WHAT IS NEEDED:
The task here is to set down every line of the listing exactly.
--------------------
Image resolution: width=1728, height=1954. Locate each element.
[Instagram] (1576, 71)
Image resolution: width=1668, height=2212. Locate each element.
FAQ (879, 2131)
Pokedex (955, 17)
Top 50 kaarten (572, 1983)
--------------------
WRITTEN REPLY:
Image resolution: width=1728, height=1954. Locate each element.
[Instagram] (1576, 71)
Image resolution: width=1668, height=2212. Locate each element.
FAQ (879, 2131)
Pokedex (955, 17)
Top 50 kaarten (572, 1983)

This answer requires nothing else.